With airline passenger loads at an all-time high, booking a ticket at the last minute isn’t the best idea — the fare will be high and there might not be any desirable seats left.
Last year, I booked an American Airlines ticket from Boston to Atlanta to speak at the RedCabin Aircraft Cabin Innovation Summit. Due to a series of flight delays and cancellations, American couldn’t get me to Atlanta in time for the conference, so they moved me over to Delta Air Lines. I appreciated the gesture and was happy to have a ticket on the Delta flight, but there was only one seat left: 16C, an economy class aisle seat on an Airbus A321.
Two other passengers with reduced mobility occupied the row: in 16B (the middle seat), a larger passenger with difficulty walking longer distances; and in 16A (the window seat), a young mother traveling with her newborn baby. During the flight, I contemplated the unique situation and thought it might be good to explore my thoughts in an article.
Passengers with reduced mobility come in all shapes and sizes, and might not even have a disability.
Although not everyone in the row qualified as disabled under the law, each of us did have reduced mobility.
As a triple amputee and wheelchair user, I am of course immobile and completely unable to walk. The passenger in 16B was also limited, in this case due to her age and larger size — she walked gingerly and held on to other seats for stability as she made her way down the aisle. The mother in 16C, carrying the infant child in her arms, moved cautiously so as to protect her baby.
Each of us had some form of reduced mobility — mine the most significant of all, of course — but the airplane’s narrow aisle and tightly-packed seats limited all of us in some way.
Is an aisle seat really the appropriate place for non-ambulatory passengers?
After American Airlines endorsed my ticket over to Delta, I had to switch terminals at Boston’s Logan Airport, requiring me to reclear security. I arrived to the gate as the final boarding call was announced and was among the last passengers to board the airplane. As such, there was no opportunity to negotiate a seat swap on the completely full flight and I was taken to my aisle seat, effectively blocking the two other passengers in my row.
Although there are no restrictions on where non-ambulatory passengers can sit on an airplane in the United States (with the exception of the emergency exit row), some European carriers do require wheelchair users to sit in a window seat. The intention is to prevent disabled passengers from trapping others in an evacuation scenario.

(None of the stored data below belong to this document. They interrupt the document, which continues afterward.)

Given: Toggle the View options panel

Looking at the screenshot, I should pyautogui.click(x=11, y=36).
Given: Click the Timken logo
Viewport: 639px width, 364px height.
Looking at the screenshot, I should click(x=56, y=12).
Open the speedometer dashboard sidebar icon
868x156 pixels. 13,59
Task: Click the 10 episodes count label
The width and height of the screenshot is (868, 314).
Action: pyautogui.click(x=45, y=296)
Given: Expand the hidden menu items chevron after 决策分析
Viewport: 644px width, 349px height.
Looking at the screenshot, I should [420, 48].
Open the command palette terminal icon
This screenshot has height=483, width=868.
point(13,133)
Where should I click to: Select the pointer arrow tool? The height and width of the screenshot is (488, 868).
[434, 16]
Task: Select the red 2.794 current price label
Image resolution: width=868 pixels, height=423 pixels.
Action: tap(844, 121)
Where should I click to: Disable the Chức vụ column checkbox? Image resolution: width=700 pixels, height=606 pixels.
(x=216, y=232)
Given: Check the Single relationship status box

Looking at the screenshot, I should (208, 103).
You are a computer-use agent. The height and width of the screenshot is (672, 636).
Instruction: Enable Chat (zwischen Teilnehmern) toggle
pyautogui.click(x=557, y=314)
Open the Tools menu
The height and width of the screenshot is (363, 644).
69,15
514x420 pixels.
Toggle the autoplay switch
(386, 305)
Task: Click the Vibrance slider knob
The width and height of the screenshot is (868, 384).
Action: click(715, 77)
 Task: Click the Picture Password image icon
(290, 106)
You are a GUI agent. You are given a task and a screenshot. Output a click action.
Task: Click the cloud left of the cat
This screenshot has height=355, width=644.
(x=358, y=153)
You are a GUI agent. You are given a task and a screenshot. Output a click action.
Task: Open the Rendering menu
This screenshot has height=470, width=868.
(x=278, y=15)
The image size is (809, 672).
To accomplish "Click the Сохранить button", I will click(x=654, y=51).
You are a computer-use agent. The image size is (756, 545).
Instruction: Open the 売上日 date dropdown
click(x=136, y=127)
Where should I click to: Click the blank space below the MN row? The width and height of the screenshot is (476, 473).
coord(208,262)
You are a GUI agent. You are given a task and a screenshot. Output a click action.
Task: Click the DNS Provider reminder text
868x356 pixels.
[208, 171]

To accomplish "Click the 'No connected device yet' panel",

Although I personally prefer the window seat — I don’t want to be injured as other passengers crawl over me — I don’t believe in a mandate. While I’m able to access the window seat with little difficulty, that isn’t the case for many other travelers with disabilities. In the interest of equity, disabled people should have their choice of any seat on the airplane (except the exit row), and cabins should be designed to promote ease of access to all rows. That said, given the current layout of aircraft cabin interiors, it is often a safety hazard for totally immobilized passengers to sit in an aisle seat.
The larger passenger in 16B could not climb over me — there simply wasn’t space, and that reality effectively trapped the mother and her baby in the row as well. The three (rather four) of us should not have been seated together in that arrangement — our seating assignments should have been transposed — me in 16A, the larger woman in 16B, and the mother and baby in 16C.
To what extent should airlines be required to provide seating accommodations for disabled passengers?
The Air Carrier Access Act sets certain standards for the types of seating accommodations airlines must provide to disabled passengers. Generally, they are limited to the following:
- Carriers must inform passengers who board using an aisle chair which seats have moveable aisle armrests and make such seats and rows available to those passengers.
- Carriers must provide adjoining seats to a disabled passenger and their companion free of charge.
- Carriers must make bulkhead seats available to disabled passengers traveling with a service animal.
- Carriers must provide a bulkhead seat or extra-legroom seat to disabled passengers with a fused or immobilized leg.
Opportunities exist for further regulation in this area. So often, I see immobile passengers taken all the way to the rear of the airplane on an aisle chair — a completely senseless and unnecessary reality laden with risks for the passenger and potential liability for the airline.
Future DOT guidelines should mandate carriers provide passengers boarding using an aisle chair their choice of seat (including extra-legroom seats at the front of the economy class cabin) free of charge. Furthermore, I believe that travelers with significant mobility disabilities should be granted the right to request a window seat up to the moment of boarding, even if that means displacing other passengers. Both of these policy changes would make air travel safer for disabled travelers and, when those travelers choose a window seat over an aisle — air travel becomes safer and more convenient for adjacent passengers as well.